Extraction and isolation
The dried seeds of C. bursa-pastoris (80 kg) were extracted with 70% EtOH. The pooled extracts were concentrated to yield a residue (6.69 kg) and were suspended in water. Total extract was then extracted with petroleum ether (PE), dichloromethane (DCM), EtOAc and n-BuOH successively, yielding DCM extract (220 g) and n-BuOH extract (1000 g). The DCM extract was subjected to silica gel column chromatography (CC) eluted with dichloromethane-methanol (from 100:0 to 1:1) to afford 17 fractions (A–Q) and a precipitation. Fraction G (20 g) was further separated by column chromatography over silica gel, Sephadex LH-20 gel, and preparative HPLC to afford compound 1 (13.3 mg) and compound 11 (7.6 mg). Some white sediment precipitated from fraction D (13 g), and the precipitation was further purified by Sephadex LH-20 gel to afford compound 12 (11.6 mg). Fraction B (15 g) was subjected to silica gel column chromatography eluted with Petroleum ether-Ethyl acetate gradient to yield 6 fractions (B1-B6). Preparative thin-layer chromatography was used to separate fraction B4 and obtain compound 13 (20.8 mg).

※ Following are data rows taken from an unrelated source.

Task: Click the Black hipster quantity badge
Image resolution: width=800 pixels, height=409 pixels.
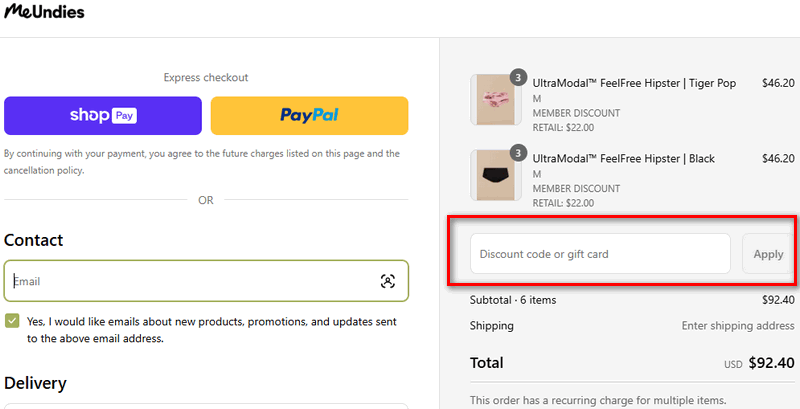Action: pyautogui.click(x=518, y=153)
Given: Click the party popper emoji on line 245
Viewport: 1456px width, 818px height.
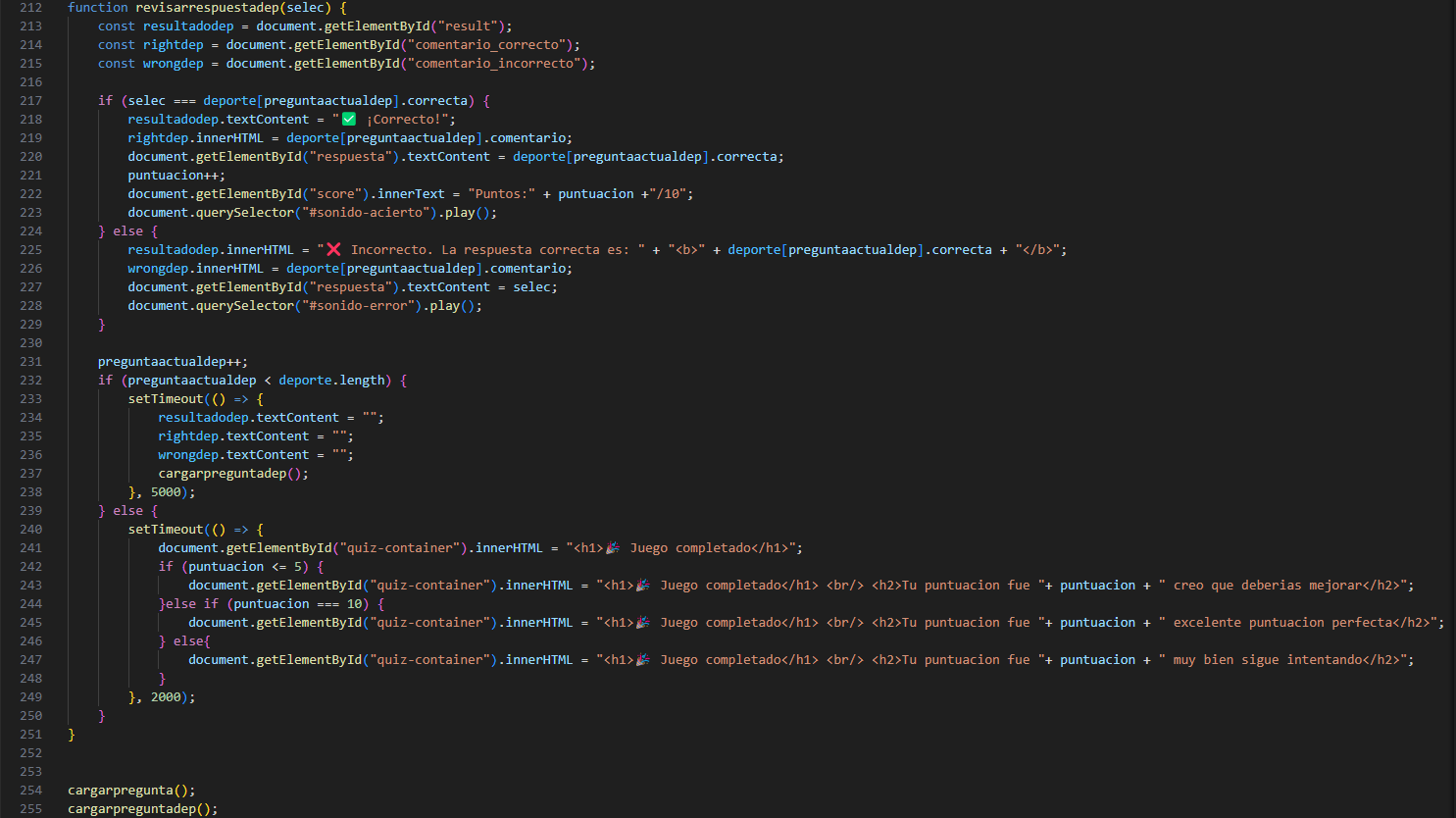Looking at the screenshot, I should [x=643, y=622].
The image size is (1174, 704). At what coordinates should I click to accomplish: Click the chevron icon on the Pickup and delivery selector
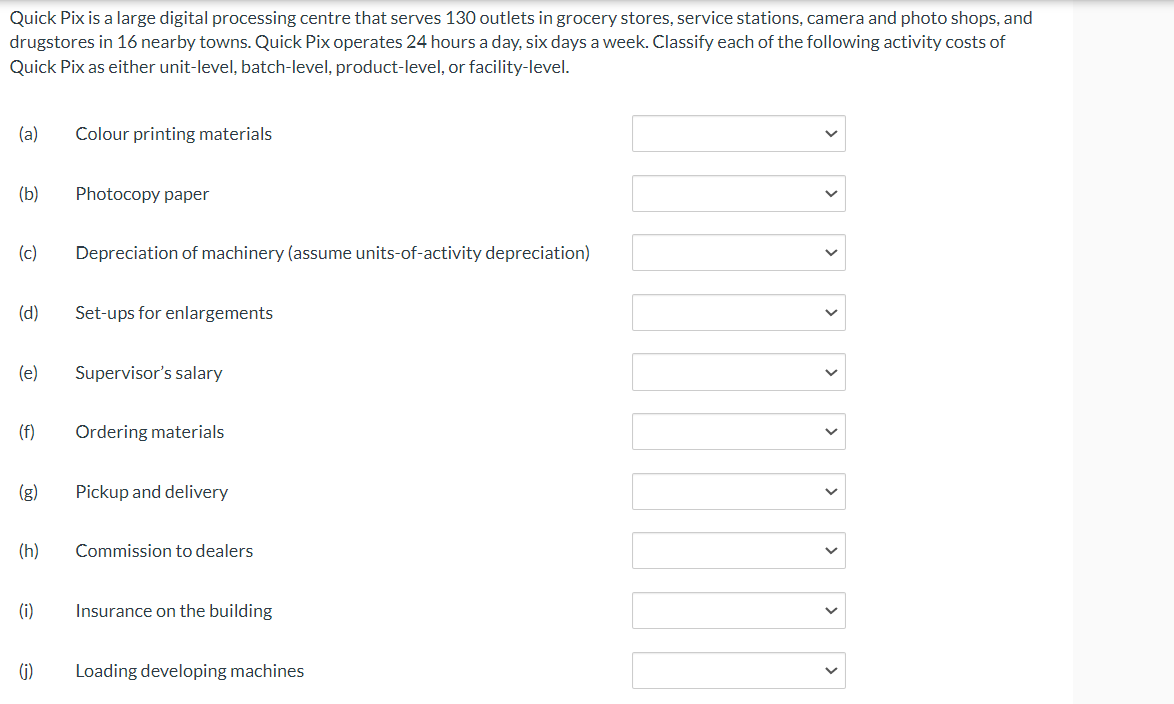[x=829, y=491]

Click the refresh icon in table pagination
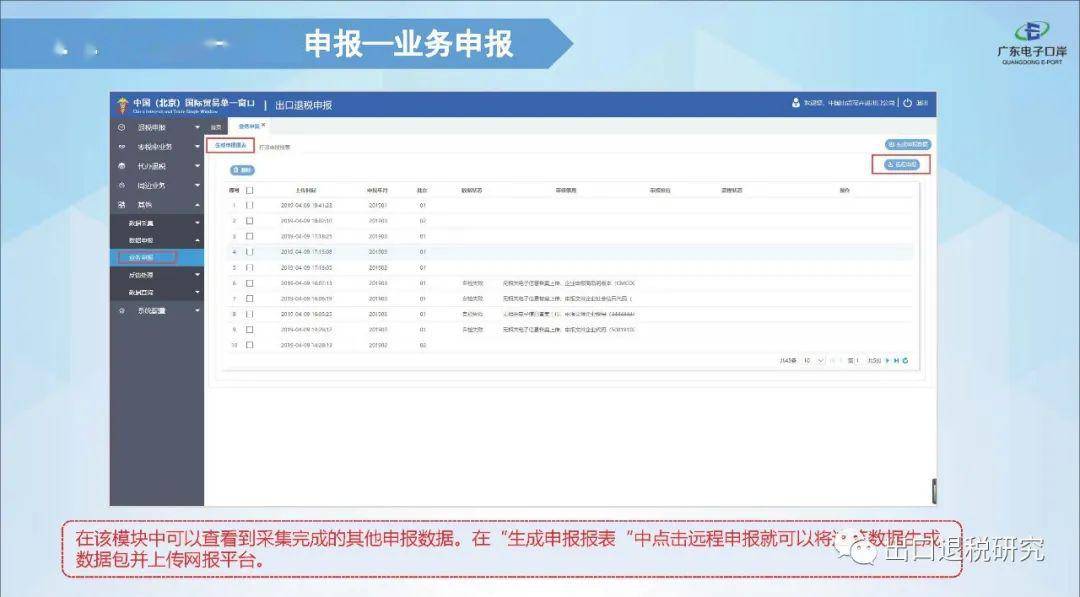coord(905,361)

A viscous substance precipitated from the n-BuOH extract, and the precipitation was further separated by silica gel column chromatography and recrystallization to afford compound 6 (12.7 mg) and compound 14 (21.0 mg). The n-BuOH extract was fractionated by macroreticular resin attraction separation (AB-8) into four fractions (25% ethanol, 50% ethanol, 70% ethanol and 95% ethanol). The 25% ethanol fraction of the n-BuOH extract (160 g) was further separated by CC over silica gel to afford fractions A-F. After removing the precipitate, fraction B (15 g) was further separated by Sephadex LH-20 gel to afford 9 fractions (B1-B9), and by preparative thin-layer chromatography and preparative HPLC for the separation of fraction B2 to afford compound 2 (20.2 mg), Fraction B3 was separated by recrystallization to afford compound 15 (5.2 mg). Yellow powder was precipitated from fractions B7 and B9 to obtain compound 9 (5.6 mg) and compound 4 (14.4 mg). Fraction C (30 g) was further separated by column chromatography (CC) over silica gel to afford fractions C1-C16. Fractions C1-C9 were further separated by Sephadex LH-20 gel to afford compound 10 (5.2 mg). Fractions C10-C16 were further separated by Sephadex LH-20 gel and preparative HPLC to afford compound 3 (785.8 mg) and compound 8 (11.3 mg). Fraction A (10 g) was further separated by CC over silica gel and preparative HPLC to afford compound 5 (5.0 mg). Some substances precipitated from fraction E were further separated by Sephadex LH-20 gel to afford compound 7 (7.6 mg).
Statistical analysis
Data were represented as mean ± SD of three independent experiments. The statistical analyses were performed using the one-way analysis of ANOVA in GraphPad Prism 8. Differences of 5% were considered significant (*P˂ 0.05, **P ˂ 0.01).